* [Passage shown]

The English nobles objected to the king's sister marrying a foreigner. The king's brother, Richard of Cornwall, started to revolt as well, but Henry gave him 6000 marks to sit down and shut up.

The Archbishop of Canterbury, Edmund of Abingdon (c.1174 – 1240), objected because Eleanor had made that vow of chastity in front of him. He declared the marriage invalid. Simon chose to make a pilgrimage to Rome to ask for papal approval, which Gregory IX gave.

The couple had seven children, most of whom grew up and did well. Their union, however, did not mean that Simon was loyal to his brother-in-law. Simon was a principal of the Second Barons' War, which we should look at next.

27 April 2026

The End of Richard

Richard of Cornwall, who occasionally rebelled against his brother, King Henry III of England, aided him against a rebellion not long after Richard became King of the Romans.

Simon de Montfort, the 6th Earl of Leicester, in April 1263 called his fellow barons to Oxford where they discussed rebellion against Henry's policies. This resulted in the Second Barons War (referenced here).

Richard stayed with his brother in opposing the barons; possibly he thought he could someday still be King of England and didn't want the barons to have more power. Richard was captured (after running away and hiding in a windmill) along with Henry at the Battle of Lewes.

Believe it or not, in Germany they felt that Richard could not fulfill his duties as King of the Romans and tried to slip Conradin onto the throne. Pope Clement IV and Ottokar II of Bohemia (who had voted for Richard in the first place) blocked the usurpation. Once Richard got out of captivity he made Ottokar his administrator for everything on the right bank of the Rhine.

Richard had a son by his first wife, Isabel Marshal, called Henry of Almain, the only child of theirs that lived to adulthood. At the Battle of Evesham, Henry de Montfort was killed by the royalist forces. Henry's sons, Simon the younger and Guy de Montfort, killed Henry of Almain while Henry was attending services at the church of San Silvestro in Viterbo (Italy) on 13 March 1271, as revenge for the death of their father.

This was sadder (in a sense), because the men involved were cousins. Richard and King Henry's sister, Eleanor Plantagenet, married Simon de Montfort (although against the wishes of Richard) in 1224.

* [Written tasks]
(1) Return the history passage from "Richard of Cornwall, who" up to and including "Battle of Lewes.".
(2) According to the history passage, what did Henry give Richard of Cornwall to stop his revolt?
(3) Name every pope or archbishop that the history passage mentions.
The material that comes next is from a separate source.

* [Dataset section]

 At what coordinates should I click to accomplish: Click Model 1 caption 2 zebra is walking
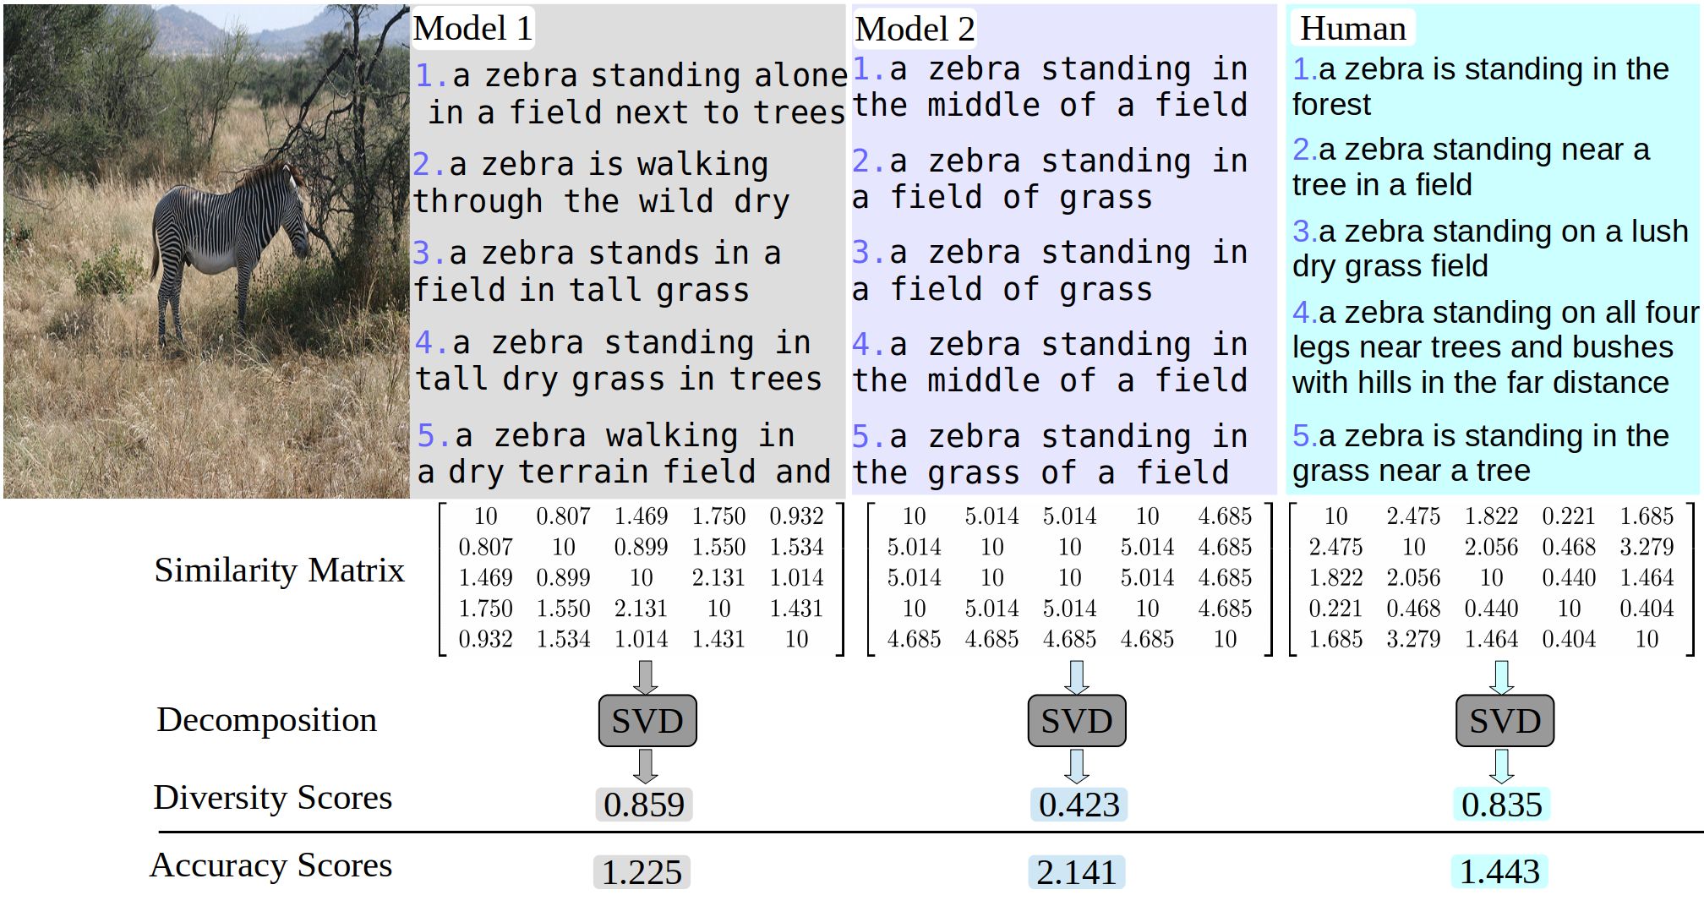tap(601, 183)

* [Per-task outputs]
(1)
Richard of Cornwall, who occasionally rebelled against his brother, King Henry III of England, aided him against a rebellion not long after Richard became King of the Romans.

Simon de Montfort, the 6th Earl of Leicester, in April 1263 called his fellow barons to Oxford where they discussed rebellion against Henry's policies. This resulted in the Second Barons War (referenced here).

Richard stayed with his brother in opposing the barons; possibly he thought he could someday still be King of England and didn't want the barons to have more power. Richard was captured (after running away and hiding in a windmill) along with Henry at the Battle of Lewes.

(2) 6000 marks.

(3) Edmund of Abingdon, Gregory IX, Clement IV